Scotland had a significant presence on the world legal stage this past month, and the Society intends to put more emphasis on members’ potential internationally in its new strategy, soon to be launched
Simply world class
A number of events this month highlight the benefits of sharing experience across jurisdictions and the positive influence that Scottish solicitors and legal academics have on an international stage.
Edinburgh hosted the annual International Legal Aid Group Conference, at which nearly 30 nations were represented. Delegates shared the outcome of research and various solutions designed to address access to justice issues, often technology led. One of the leading lights of ILAG is Professor Alan Paterson, a former Council member and convener of the Society’s Complaints Subcommittee.
Edinburgh also hosted the third Colloquium on the implementation of the UN Convention on the Rights of the Child. Organised by Professor Elaine Sutherland, a member of the Family Law Committee, this group share best practice on implementation of the Convention across the globe. The theme for this event, “Doing the ‘best’ for children and young people? Best interests, welfare and well-being”, was particularly relevant to Scotland because of the way in which the Children and Young People (Scotland) Act 2014 seeks to bring into concrete reality tests of well-being consistent with the Convention.
To mark the 25th anniversary of our Brussels office, we jointly hosted a seminar focusing on the protection of the rule of law both at EU and national level, followed by a reception. It was a pleasure to meet a number of Brussels-based members at this event. We also hosted a meeting of the leaders of the Law Societies of Ireland, Northern Ireland, England & Wales and Scotland to discuss legal market reforms and the major issues challenging the solicitors’ profession.

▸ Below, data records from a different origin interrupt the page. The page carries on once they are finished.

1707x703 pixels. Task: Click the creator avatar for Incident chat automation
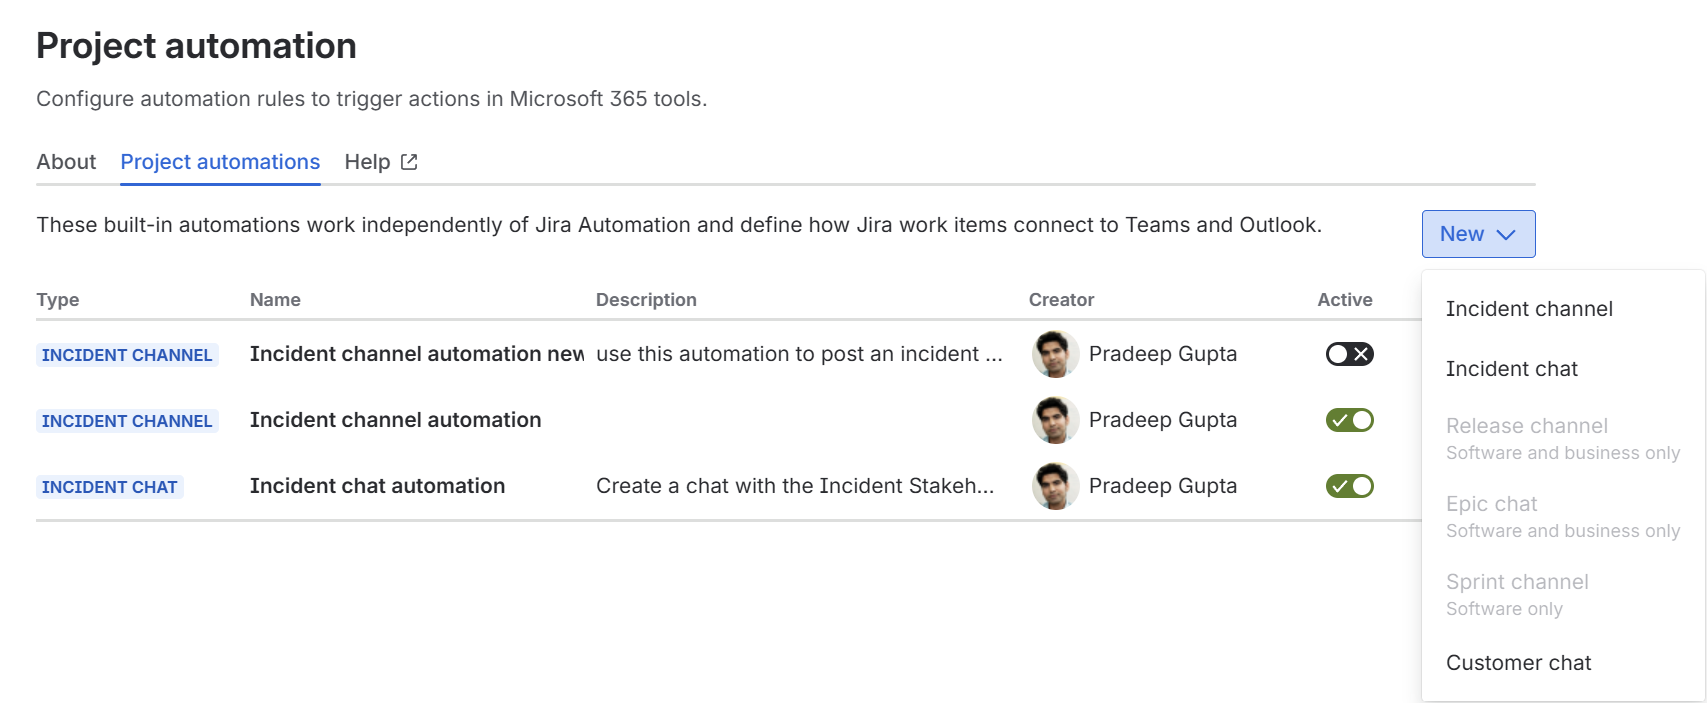(x=1055, y=486)

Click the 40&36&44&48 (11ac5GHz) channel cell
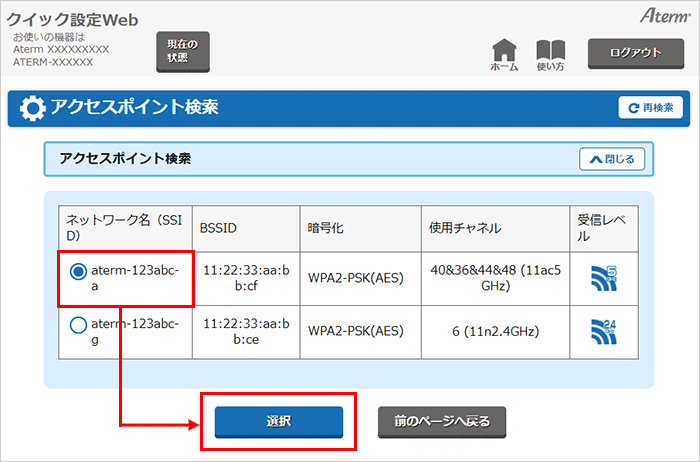(493, 278)
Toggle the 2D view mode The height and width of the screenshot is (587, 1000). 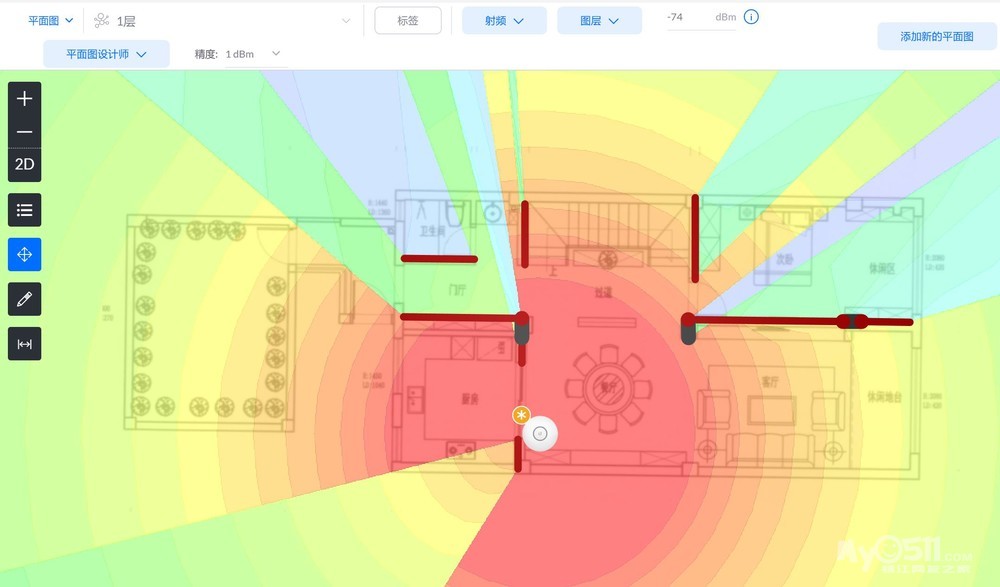tap(25, 165)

Meanwhile, the Scottish Council of Law Reporting hosted its Fifth Macfadyen Lecture, at which the Rt Hon Beverley McLachlin, the Chief Justice of Canada, spoke on the need to maintain public confidence in the courts in the 21st century. She mentioned the need to improve civic education in schools on constitutional law issues, the rule of law, the role of lawyers and the role of judges and the court – something the Society is promoting in Scotland through our successful Street Law scheme – and she emphasised the benefits of comparative analysis of the law.
It is perhaps no surprise then that in our new strategy, to be launched later this summer, the Society has recognised the need for the Society and its members to be able to excel not just at home but on a national and international stage.
Still proud after all these years
I had a wonderful time welcoming 65 new solicitors to the profession in the gracious surroundings of the Signet Library. Our guest speaker was Shonaig Macpherson, whose successful and diverse career is testament to the opportunities open to those blessed with the skills of a Scottish solicitor.
Our profession is not only a significant economic generator in its own right – ours is a profession that is critical to Scotland’s other key sectors. It also provides advice and assistance to individuals to guide them through the most important events in their lives. We deliver the legal aid system to those in need: this helps tackle inequality, encourages early resolution of problems, and protects fundamental rights. We are there to challenge any arbitrariness in the exercise of executive powers and stand as guardians of the rule of law.
My call to our new solicitors was to remember the importance of what they do to the society in which we live, to be proud of it, celebrate it, and respect their profession and all of their fellow solicitors. As I tweeted on the day I became the President of the Law Society of Scotland, I am proud to be a Scottish solicitor today, and every day.